日本大百科全書(ニッポニカ) 「モチェ文化」の意味・わかりやすい解説
モチェ文化
もちぇぶんか
Moche
ペルーの北海岸に栄えた古代文化(前100ころ~後650ころ)。モティーカ文化ともいう。現在のトルヒーヨ市のワカ・デル・ソル(太陽のピラミッド)とワカ・デ・ラ・ルナ(月のピラミッド)、ネペーニャ谷のパニャマルカ、チクラーヨ市の東のパンパ・グランデなどが代表的な遺跡。ワカ・デル・ソルは、228×138×18メートル、ワカ・デ・ラ・ルナは80×60×21メートルで、いずれも日干しれんがを積み上げてつくった基壇とその上の建物である。

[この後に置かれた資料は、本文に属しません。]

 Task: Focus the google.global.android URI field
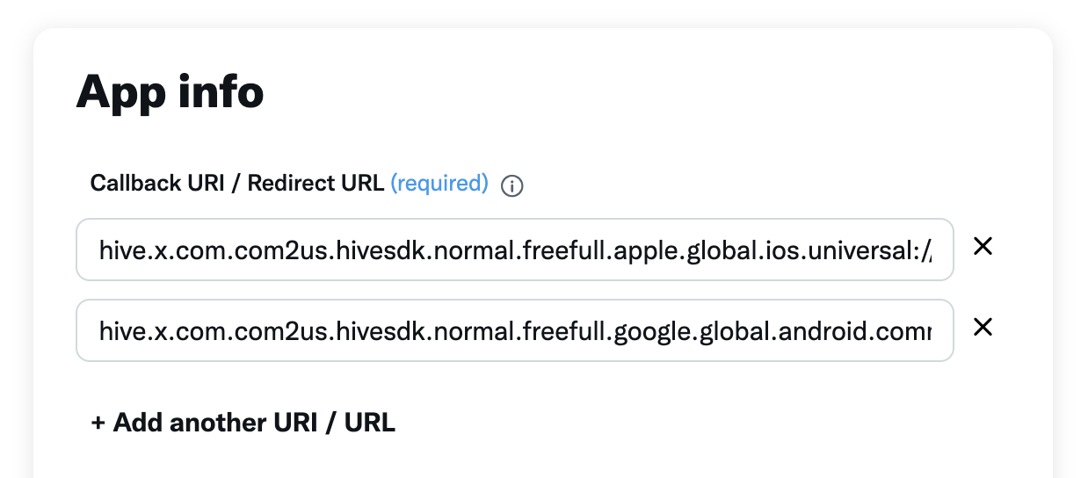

パンパ・グランデは6平方キロメートルの広がりがあり、ピラミッドは300×185×55メートルの規模をもつ。モチェ文化は、大規模な灌漑(かんがい)施設をつくって北海岸の河谷平野を開発し、階層社会、分業による工芸の発達を促進した。写実的な形象土器、絵物語のような絵を描いた土器、優雅な形の鐙(あぶみ)形壺(つぼ)などはモチェ文化独得のものである。また、銅製品の製作も盛んであった。